### Extracted records:
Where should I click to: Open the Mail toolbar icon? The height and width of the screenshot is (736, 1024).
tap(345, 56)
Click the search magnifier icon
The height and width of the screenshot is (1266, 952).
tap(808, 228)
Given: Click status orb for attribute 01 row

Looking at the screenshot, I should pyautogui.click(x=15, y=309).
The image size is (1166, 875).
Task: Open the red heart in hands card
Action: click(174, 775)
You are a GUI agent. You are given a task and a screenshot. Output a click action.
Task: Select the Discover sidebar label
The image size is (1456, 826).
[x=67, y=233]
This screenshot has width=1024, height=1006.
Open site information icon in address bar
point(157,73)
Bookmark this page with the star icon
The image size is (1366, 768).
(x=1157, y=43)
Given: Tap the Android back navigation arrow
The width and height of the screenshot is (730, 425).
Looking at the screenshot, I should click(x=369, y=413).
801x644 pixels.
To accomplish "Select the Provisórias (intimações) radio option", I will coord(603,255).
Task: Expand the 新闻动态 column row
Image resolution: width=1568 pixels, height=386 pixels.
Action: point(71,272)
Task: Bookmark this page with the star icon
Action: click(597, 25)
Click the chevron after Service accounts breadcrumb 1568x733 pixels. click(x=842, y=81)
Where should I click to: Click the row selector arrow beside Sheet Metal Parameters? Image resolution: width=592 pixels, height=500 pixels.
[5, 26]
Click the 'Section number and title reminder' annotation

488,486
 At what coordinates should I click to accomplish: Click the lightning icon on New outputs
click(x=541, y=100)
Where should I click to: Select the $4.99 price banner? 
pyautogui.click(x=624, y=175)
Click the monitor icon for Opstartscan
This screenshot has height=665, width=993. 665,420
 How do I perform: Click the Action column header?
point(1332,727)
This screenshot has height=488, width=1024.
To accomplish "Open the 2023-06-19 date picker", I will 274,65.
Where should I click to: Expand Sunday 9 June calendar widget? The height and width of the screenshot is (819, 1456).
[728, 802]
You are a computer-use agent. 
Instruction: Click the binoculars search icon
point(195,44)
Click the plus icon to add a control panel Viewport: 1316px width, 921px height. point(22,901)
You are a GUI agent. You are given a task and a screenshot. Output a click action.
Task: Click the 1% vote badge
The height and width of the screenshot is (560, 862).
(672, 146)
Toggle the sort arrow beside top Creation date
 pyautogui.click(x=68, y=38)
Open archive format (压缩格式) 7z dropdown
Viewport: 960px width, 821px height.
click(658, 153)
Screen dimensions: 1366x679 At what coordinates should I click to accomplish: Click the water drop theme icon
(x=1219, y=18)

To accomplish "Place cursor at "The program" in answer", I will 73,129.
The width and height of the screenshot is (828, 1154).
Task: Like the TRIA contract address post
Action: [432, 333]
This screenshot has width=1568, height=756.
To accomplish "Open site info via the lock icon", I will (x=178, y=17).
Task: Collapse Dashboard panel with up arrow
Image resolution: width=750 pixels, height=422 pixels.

### What you need to do:
Read through the lines above and collect those that contain the string "panel".

### Solution below:
Click the plus icon to add a control panel Viewport: 1316px width, 921px height. point(22,901)
Task: Collapse Dashboard panel with up arrow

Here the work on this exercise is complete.